What you will do:
Filter the material down to the lines that contain the string "should", treating uppercase and lowercase as different, and copy each matching line unchanged.

Provided records:
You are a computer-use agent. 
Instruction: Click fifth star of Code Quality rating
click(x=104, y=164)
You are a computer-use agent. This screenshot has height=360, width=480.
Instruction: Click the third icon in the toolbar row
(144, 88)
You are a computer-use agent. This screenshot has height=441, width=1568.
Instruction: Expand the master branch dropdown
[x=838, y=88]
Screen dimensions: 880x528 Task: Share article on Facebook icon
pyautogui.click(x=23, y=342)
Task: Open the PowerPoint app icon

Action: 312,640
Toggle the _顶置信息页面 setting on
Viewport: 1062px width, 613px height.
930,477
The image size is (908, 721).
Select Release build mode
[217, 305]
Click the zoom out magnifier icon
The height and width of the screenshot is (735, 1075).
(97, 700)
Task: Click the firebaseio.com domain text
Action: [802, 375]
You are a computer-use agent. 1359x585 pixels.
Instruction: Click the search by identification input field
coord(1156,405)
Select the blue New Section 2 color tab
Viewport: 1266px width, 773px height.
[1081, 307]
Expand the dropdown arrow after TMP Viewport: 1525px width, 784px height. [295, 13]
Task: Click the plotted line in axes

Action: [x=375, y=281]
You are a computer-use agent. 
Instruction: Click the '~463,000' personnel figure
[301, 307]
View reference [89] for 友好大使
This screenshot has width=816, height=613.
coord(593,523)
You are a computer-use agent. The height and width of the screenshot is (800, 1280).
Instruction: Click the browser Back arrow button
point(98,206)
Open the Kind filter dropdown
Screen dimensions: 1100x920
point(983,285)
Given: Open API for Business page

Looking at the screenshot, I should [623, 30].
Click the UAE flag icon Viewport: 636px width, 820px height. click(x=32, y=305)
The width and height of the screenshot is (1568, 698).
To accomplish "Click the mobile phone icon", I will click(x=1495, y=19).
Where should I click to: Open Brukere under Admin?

Written response:
Looking at the screenshot, I should [623, 30].
Where should I click to: Open Brukere under Admin?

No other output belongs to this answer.